> WHAT YOU ARE ASKED TO DO
The listing below should be written out word for word, with its pictures removed.

> GIVEN INFORMATION
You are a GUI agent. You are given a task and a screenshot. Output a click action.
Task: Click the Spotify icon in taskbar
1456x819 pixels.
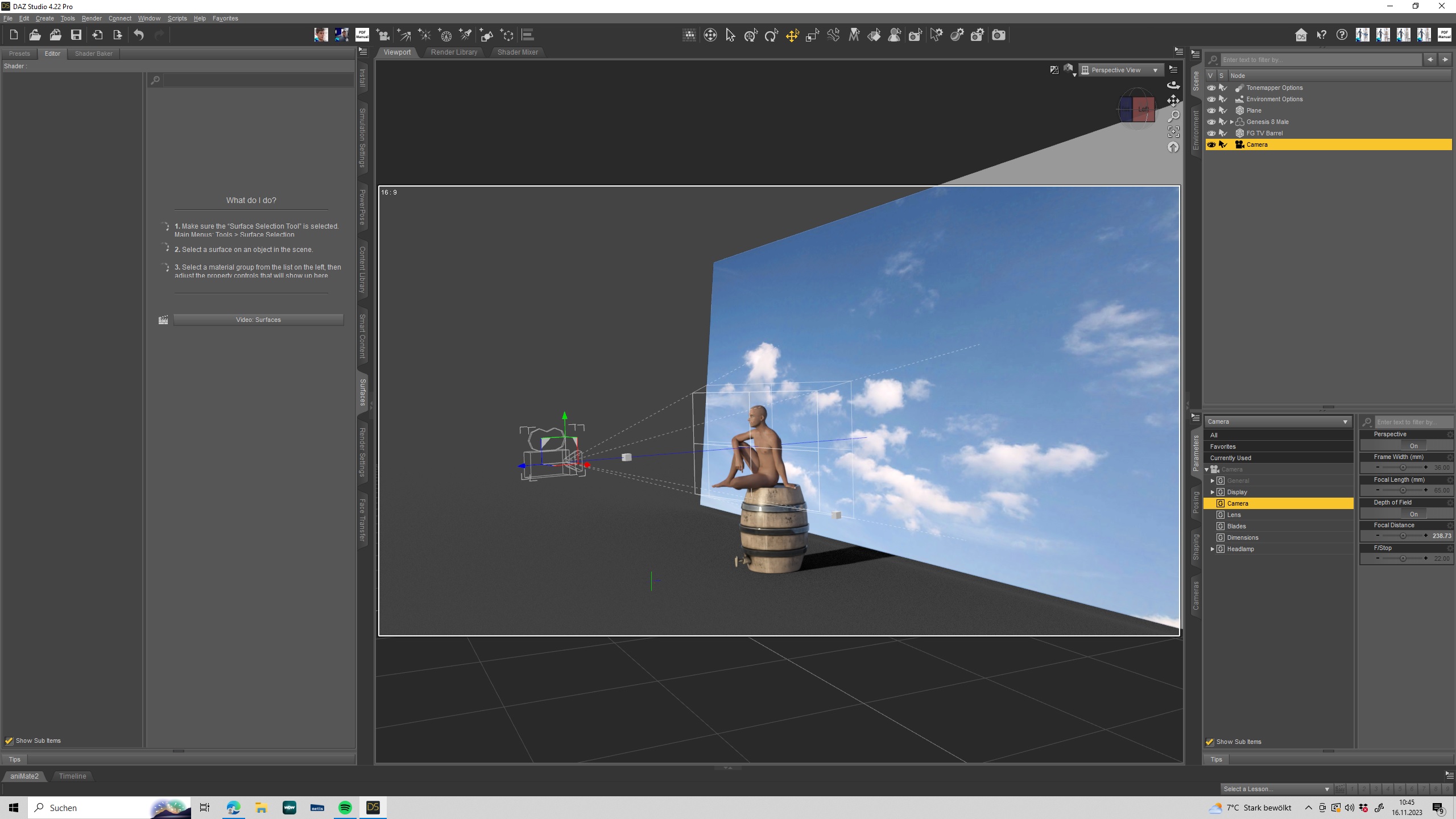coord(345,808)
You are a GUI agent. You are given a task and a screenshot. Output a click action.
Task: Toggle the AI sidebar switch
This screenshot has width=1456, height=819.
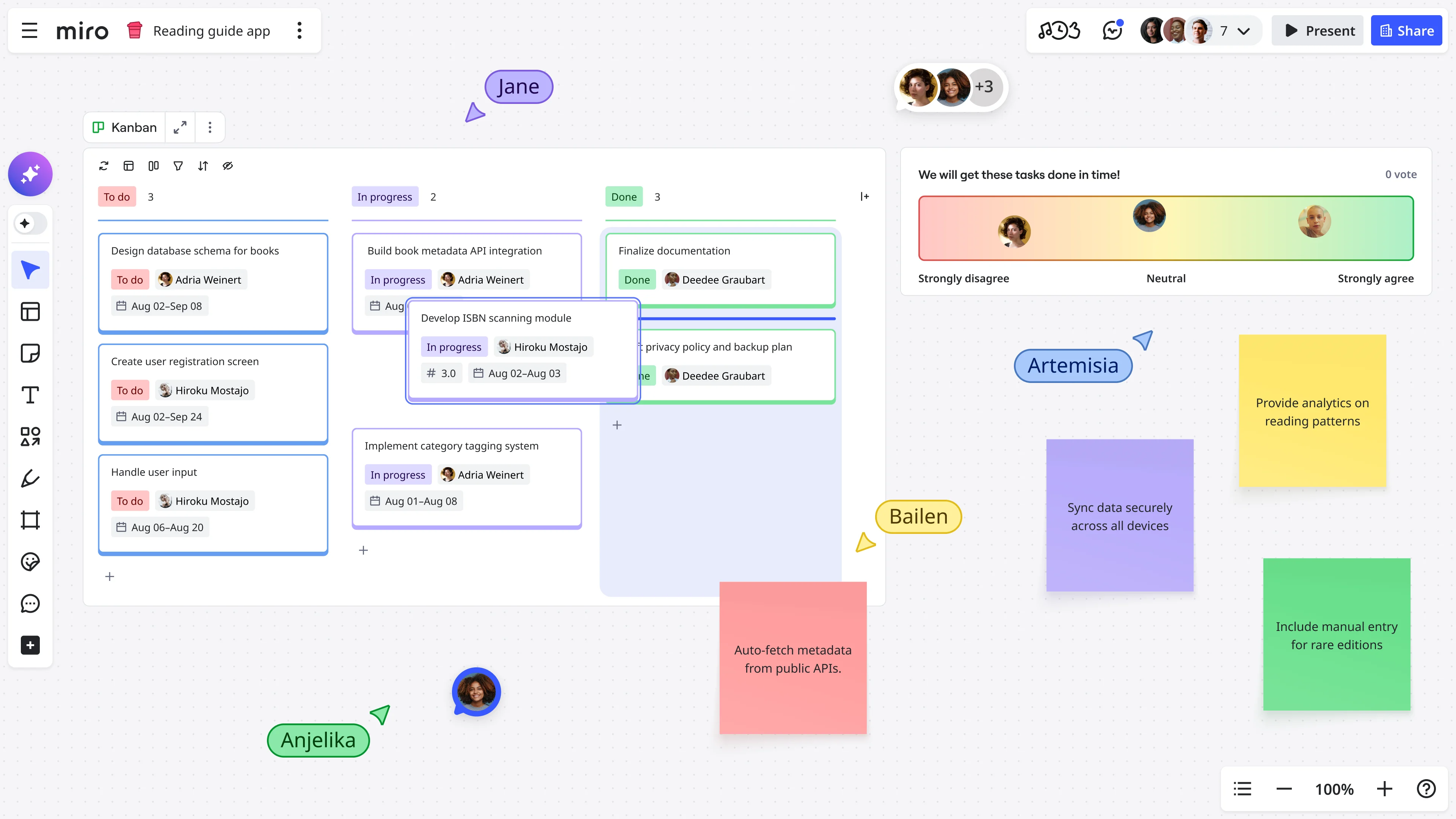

> TASK RESPONSE
You are a GUI agent. You are given a task and a screenshot. Output a click action.
Task: Click the Spotify icon in taskbar
1456x819 pixels.
coord(345,808)
You are a GUI agent. You are given a task and a screenshot. Output a click action.
Task: Toggle the AI sidebar switch
This screenshot has width=1456, height=819.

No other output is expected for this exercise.